If you thought that the health care reform bill was so expertly thought through as to prevent health insurance companies from engaging in the same end run around regulation practiced by the credit card companies, then Dan Froomkin has some news for you: You’re naive. Far be it from insurance companies to spend the next four years until the implementation of health care reform begins figuring out how to operate under a new regulatory framework; instead, they’ll use their massive profits to figure out as many ways as possible to screw their customers before the rules go into effect, and as many ways as possible to get out of complying with the new rules. Let us count the ways.
1. Raising premiums
There is absolutely, positively no prohibition on companies raising premiums at outrageous rates until 2014 — so they’re not going to stop. And politicians in Washington might scream, but the volume will be far less next year because the President won’t have a reform bill to pass.
2. Kicking people out for pre-existing conditions
The insurance industry may have relented about using pre-existing conditions to determine children’s eligibility, but they’re not about to let adults with pre-existing conditions qualify for insurance coverage one minute sooner than 2014 — and the way they floated the idea that the law didn’t really totally require them to accept children with pre-existing conditions is a hint that they’re desperately looking for a similar loophole in 2014 and beyond.
3. Changing your insurance plan
Remember how President Obama said that if you liked your insurance plan, you wouldn’t have to change? Well, the health reform bill won’t make you, but your insurance company might. They’re busy shutting down and restricting access to managed care plans (HMOs) and pushing current customers into high-deductible plans, where customers have to pay all expenses out of pocket before the insurance company picks up a dime. In other words, customers pay a (relatively) small premium each month and then the first $2,500 of their health care each year before the insurance company begins to cover a percentage of the costs of their medical care.
4. Making life more difficult for doctors
One great way to reduce insurance company payouts is to make it more difficult for doctors to file claims, which insurance companies are already planning on doing.
5. Tightening up internal practices
That’s a euphemism for giving patients and doctors enough of a run-around trying to get bills paid to convince them to give up asking for reimbursements.
6. Marketing only to healthy people
Healthy people are the cheapest to insure, and people tend to gravitate toward marketing materials that look like them. But if they make certain drugs hard (or impossible) to find on pharmaceutical formularies, or put up physical barriers to obtaining the insurance, they can (and likely will) keep more elderly and sick people from even applying for their insurance.

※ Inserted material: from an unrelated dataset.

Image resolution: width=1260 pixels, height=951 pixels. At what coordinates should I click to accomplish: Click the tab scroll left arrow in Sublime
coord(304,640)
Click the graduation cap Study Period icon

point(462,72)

7. Re-label current overhead expenses at health care
When the reform finally takes full effect in 2014, insurance companies will have to spend 80 percent of their premiums on care for their customers. Thus, in order to make more money, they’ll have to increase the money you spend on care, or figure out a way to classify expenses currently deemed “overhead” as “health care for you.” Luckily, they’ve got an army of lawyers and accountants more than willing to assist.
8. Taking full advantage of the unhealthy behavior premium
In the reform, insurers are allowed to makes premiums 50 percent more expensive for consumers who engage in “unhealthy” behaviors, which was intended to allow them to continue charging smokers higher premiums. But there are lots of behaviors deemed “unhealthy.” Have more than one sexual partner? Neglect to get 30 minutes of cardiovascular exercise a day? Love sweets? Drink carbonated, caffeinated sodas? All those behaviors, and many more, are considered risky by the medical profession and could make your insurance far more expensive than you think.
9. Charging old people as much as they can
The law allows insurers to charge people between 55 and 65 (the current age of Medicare eligibility) three times more than people 54 and under. So on their fifty-fifth birthdays, some customers could get new, higher insurance bills that put readjusted mortgage bills to shame — and there won’t be anything remotely illegal about it.
It likely goes without saying that all the money and lobbying time that went into watering down health care reform and trying to keep it from passing aren’t just going to stop flowing to Washington. Rather, as the Department of Health and Human Services spends its time promulgating rules to govern the various reforms in the bill, lobbyists will simply switch their focus from the Hill to HHS. We know what they want — to limit the effect reform will have on their bottom line — and they know how they’ll get it: through the regulatory process.